= Parts of the exercise =
a: In the Mouseguard thread, swap "Torchbearer" for "Torchbearer 2e" and write out the stretch from "This thing scares" through "prequal to mousegaurd.".
b: According to the Mouseguard thread, what result on a die counts as a success?

= Selection =
···
This thing scares me like Im Lovecraft and I just saw a Welshman for the first time, what did you think of it?
Anonymous No.96214754 >>96216138 >>96216902
It's a poor implementation of the Burning Wheel system. If you want something more polished and more akin to D&D, there is Torchbearer
Anonymous No.96214955 >>96215018 >>96218987
hail mouseler and mousilini
Anonymous No.96215018 >>96216018
>>96214955

you are thinking of Maus by Art Spiegelman anon
Anonymous No.96216018
>>96215018
maus is a prequal to mousegaurd.
Anonymous No.96216138
>>96214754
Seconded, TB2e is a pretty fun game.
Anonymous No.96216902 >>96217140 >>96225448
>>96214682 (OP)
Luke Crane is a man with awesome ideas, terrible formatting, overly dense writing, and somewhat unintuitive methods of conveying his ideas in practice. Readers have to do a lot of heavy lifting.
Mouseguard is an upgrade to Burning Wheel in readability. The core mechanic is simple. Get a dice pool of D6's and 4+ is a success.
Combat uses his "Fight! Fight! Fight!" mechanic from BW. You choose 3 actions in secret (as does your opponent) and reveal them. Depending on the interaction you either roll separately (both can succeed or fail), roll an opposed test (highest wins), or feint bullshit (feint prevents defense). There are social analogues to this for social combat. Goal is to increase "disposition", an abstraction of your position in the conflict, reducing your opponent to 0 triggers a compromise favorable to the winning team's disposition based on how much disposition the winner lost. This triggers a major compromise (you won but at a major cough) to minor compromise (you won with little cost). For example, you're fighting and death is on the line as a possible outcome (say you're fighting a snake) and you win but only have a few points of disposition left... you kill the snake but its body pins you to the ground. You'll starve unless your friend finds you.
It's very narrative and BW clearly inspired some ideas used by PbtA (and later FitD systems). A lot of the game is played sort of "negotiating" the possible consequences between the GM and the player. I like the idea and I love some of the ideas in the book (particularly beliefs, instincts, etc. And the stat "Nature" which is basically how much of a mouse vs person you are) but in practice I found it somewhat clunky to use.

>>96214754
Torchbearer is the more polished system. It's also a very different experience (heavy focus on "the grind" and condition management).
···
= Record list =
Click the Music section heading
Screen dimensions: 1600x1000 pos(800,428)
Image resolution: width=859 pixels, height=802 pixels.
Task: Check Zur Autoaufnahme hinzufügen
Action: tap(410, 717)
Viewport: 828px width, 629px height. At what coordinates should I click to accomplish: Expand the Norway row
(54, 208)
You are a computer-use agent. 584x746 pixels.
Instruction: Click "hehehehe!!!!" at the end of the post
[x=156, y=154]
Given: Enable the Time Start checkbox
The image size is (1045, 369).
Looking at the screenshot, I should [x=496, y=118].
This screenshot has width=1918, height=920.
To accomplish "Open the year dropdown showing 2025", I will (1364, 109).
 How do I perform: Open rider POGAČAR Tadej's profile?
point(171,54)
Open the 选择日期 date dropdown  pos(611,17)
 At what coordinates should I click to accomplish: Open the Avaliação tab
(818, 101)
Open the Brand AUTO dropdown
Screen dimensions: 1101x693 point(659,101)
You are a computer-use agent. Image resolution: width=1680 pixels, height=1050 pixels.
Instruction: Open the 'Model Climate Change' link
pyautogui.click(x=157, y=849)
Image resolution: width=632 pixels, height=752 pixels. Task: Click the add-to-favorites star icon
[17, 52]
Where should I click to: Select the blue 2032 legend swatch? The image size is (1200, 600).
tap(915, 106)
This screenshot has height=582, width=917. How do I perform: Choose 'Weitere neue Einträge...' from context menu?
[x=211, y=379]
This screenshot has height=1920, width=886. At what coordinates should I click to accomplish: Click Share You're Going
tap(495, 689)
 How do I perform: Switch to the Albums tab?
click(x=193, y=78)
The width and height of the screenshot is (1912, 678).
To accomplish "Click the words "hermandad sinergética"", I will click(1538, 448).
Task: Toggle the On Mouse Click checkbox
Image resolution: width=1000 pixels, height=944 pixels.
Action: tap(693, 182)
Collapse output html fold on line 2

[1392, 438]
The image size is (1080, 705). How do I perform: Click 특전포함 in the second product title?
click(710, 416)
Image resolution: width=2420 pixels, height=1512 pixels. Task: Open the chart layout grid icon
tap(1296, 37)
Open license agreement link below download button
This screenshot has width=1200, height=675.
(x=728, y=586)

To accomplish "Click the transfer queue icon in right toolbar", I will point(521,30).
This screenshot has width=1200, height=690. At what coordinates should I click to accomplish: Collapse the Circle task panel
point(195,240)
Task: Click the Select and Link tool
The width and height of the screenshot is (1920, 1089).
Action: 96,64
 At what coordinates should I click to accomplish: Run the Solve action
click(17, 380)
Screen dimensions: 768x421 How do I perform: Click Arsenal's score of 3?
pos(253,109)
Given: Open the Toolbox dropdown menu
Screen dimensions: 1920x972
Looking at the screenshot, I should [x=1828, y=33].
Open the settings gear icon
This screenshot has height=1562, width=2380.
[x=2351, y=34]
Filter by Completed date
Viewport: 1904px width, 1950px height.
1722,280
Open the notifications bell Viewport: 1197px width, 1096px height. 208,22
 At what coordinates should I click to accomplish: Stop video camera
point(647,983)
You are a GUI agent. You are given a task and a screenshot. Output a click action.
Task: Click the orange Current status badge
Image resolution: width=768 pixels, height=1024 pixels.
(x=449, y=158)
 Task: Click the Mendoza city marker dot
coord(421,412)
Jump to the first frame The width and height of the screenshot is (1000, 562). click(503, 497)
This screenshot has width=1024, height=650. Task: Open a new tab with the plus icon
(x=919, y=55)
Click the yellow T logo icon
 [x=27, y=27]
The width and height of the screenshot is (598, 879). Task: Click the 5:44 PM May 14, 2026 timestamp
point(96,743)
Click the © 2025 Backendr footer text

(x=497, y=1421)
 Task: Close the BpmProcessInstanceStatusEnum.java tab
···
= Task responses =
a:
This thing scares me like Im Lovecraft and I just saw a Welshman for the first time, what did you think of it?
Anonymous No.96214754 >>96216138 >>96216902
It's a poor implementation of the Burning Wheel system. If you want something more polished and more akin to D&D, there is Torchbearer 2e
Anonymous No.96214955 >>96215018 >>96218987
hail mouseler and mousilini
Anonymous No.96215018 >>96216018
>>96214955

you are thinking of Maus by Art Spiegelman anon
Anonymous No.96216018
>>96215018
maus is a prequal to mousegaurd.

b: A 4 or higher (4+) on a D6.